HPV Impfleitlinie

Primärprävention

von Genitalwarzen

 

Zielpopulation

Die meisten Studien, welche die Wirksamkeit der tetravalenten Impfung untersuchten, wurden an Mädchen/Frauen im Alter zwischen 15 und 25 Jahren durchgeführt. Somit können als allgemeine temporäre Zielgruppen zunächst die präadoleszenten Mädchen genannt werden. Zusätzlich zu den Studien, die nur Mädchen mit einschließen, gibt es auch neuere Veröffentlichungen, bei denen im Rahmen von Studien Jungen geimpft wurden [56] und bei denen bei beiden Geschlechtern eine hohe Wirksamkeit gezeigt werden konnte.

Wirksamkeit Genitalwarzen

Es erfüllten drei Studien die Einschlusskriterien der Leitlinie [55, 62, 66]. Dabei handelt es sich um zwei Initialstudien [55, 62] sowie eine Nachbeobachtungsstudie [66], die einen Teil der Studienpopulation der Vorgängerstudie umfasst. Alle drei Studien wurden mit einem "Evidenz"grad A2 bewertet. Somit ergibt sich ein "Evidenz"niveau 1.

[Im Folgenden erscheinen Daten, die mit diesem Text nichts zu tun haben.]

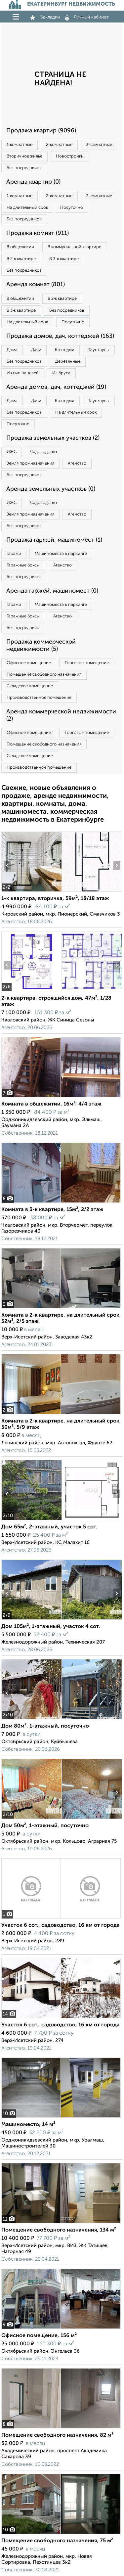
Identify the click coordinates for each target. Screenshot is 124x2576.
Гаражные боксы (23, 565)
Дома (12, 350)
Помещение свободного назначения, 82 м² (57, 2435)
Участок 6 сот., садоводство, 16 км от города (60, 1925)
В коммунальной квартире (74, 247)
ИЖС (12, 452)
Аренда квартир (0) (33, 182)
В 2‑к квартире (21, 259)
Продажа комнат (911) (37, 233)
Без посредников (24, 168)
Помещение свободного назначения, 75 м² (57, 2541)
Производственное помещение (39, 698)
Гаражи (14, 554)
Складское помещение (30, 686)
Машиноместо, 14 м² (28, 2124)
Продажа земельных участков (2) (53, 438)
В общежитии (20, 247)
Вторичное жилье (24, 156)
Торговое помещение (86, 663)
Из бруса (61, 373)
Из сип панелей (23, 373)
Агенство (77, 463)
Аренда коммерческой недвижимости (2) (61, 715)
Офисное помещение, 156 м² (39, 2335)
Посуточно (71, 207)
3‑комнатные (99, 145)
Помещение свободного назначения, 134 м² (58, 2230)
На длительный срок (27, 207)
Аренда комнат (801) (35, 285)
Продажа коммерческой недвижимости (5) (41, 645)
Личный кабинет (87, 17)
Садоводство (43, 452)
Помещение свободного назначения (44, 674)
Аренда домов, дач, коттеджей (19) (56, 387)
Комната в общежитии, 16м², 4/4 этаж (51, 1104)
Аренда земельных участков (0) (50, 489)
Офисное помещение (29, 663)
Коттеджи (64, 350)
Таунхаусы (98, 350)
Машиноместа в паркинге (61, 554)
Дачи (36, 350)
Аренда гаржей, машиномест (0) (52, 591)
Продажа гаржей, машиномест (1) (54, 540)
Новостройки (70, 156)
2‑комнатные (59, 145)
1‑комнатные (19, 145)
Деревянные (67, 361)
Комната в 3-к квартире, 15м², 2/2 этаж (52, 1209)
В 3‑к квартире (63, 259)
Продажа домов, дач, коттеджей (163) (60, 336)
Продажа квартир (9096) (41, 131)
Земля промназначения (30, 463)
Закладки (45, 17)
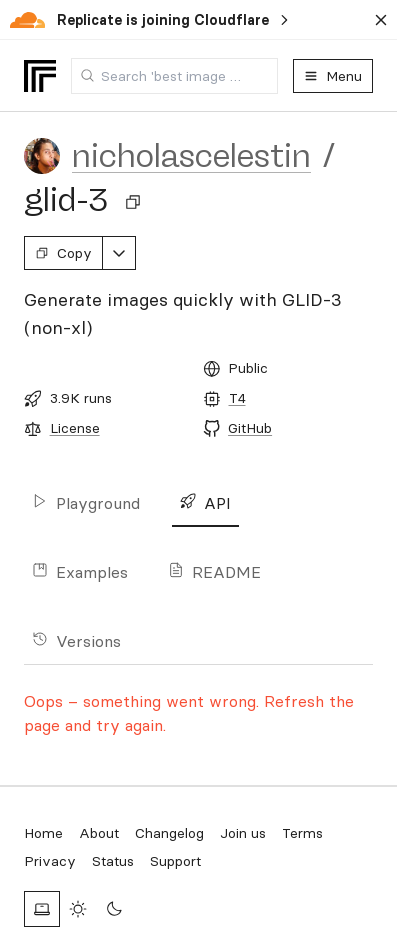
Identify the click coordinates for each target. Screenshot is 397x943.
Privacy (50, 861)
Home (43, 833)
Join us (243, 833)
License (75, 428)
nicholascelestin (191, 156)
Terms (302, 833)
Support (175, 861)
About (99, 833)
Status (113, 861)
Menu (333, 76)
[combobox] (174, 76)
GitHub (250, 428)
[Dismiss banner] (381, 20)
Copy (63, 253)
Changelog (169, 833)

Studien mit einem tetravalenten Impfstoff (Gardasil®)

Villa et al. [55] führten eine multizentrische Phase II Studie an insgesamt 552 Frauen im Alter von 16-23 Jahren mit dem tetravalenten Impfstoff gegen die HPV-Typen 6, 11, 16 und 18 im Vergleich zu Plazebo durch. Bezogen auf das Neuauftreten von Genitalwarzen wurde in dieser Studie die Inzidenz extragenitaler Läsionen erfasst. Darunter wurden Condylomata acuminata, VIN und VAIN zusammengefasst. Nach einem Beobachtungszeitraum von durchschnittlich 30 Monaten war bei insgesamt drei bzw. vier Frauen (ATP: 3/233, ITT: 4/261) eine extragenitale Läsion nachzuweisen, alle waren der Plazebogruppe zuzuordnen. Eine weitere Differenzierung der extragenitalen Läsionen wurde nicht durchgeführt. Aufgrund der kleinen Fallzahlen wurde kein statistischer Test durchgeführt.
Villa et al. [66] führten mit 241 Frauen der Initialstudie eine Nachbeobachtungsstudie über einen Zeitraum von fünf Jahren durch. Auch in dieser Verlängerungsperiode traten keine neuen Fälle extragenitaler Läsionen bei den Frauen der Vakzingruppe auf. In der Plazebogruppe kam es bei 3 von 233 Patientinnen (ATP) bzw. bei 4 von 261 Patientinnen (ITT) zum Auftreten von Kondylomen. Aufgrund der kleinen Fallzahlen wurden für die statistische Auswertung Kondylome und CIN 1-3 Läsionen zusammengefasst. Für die Vakzine ergab sich damit eine Effektivität bezogen auf die Prävention der HPV 6/11/16/18-assoziierten extragenitalen Infektionen von 100% (95% CI:55.3-100%).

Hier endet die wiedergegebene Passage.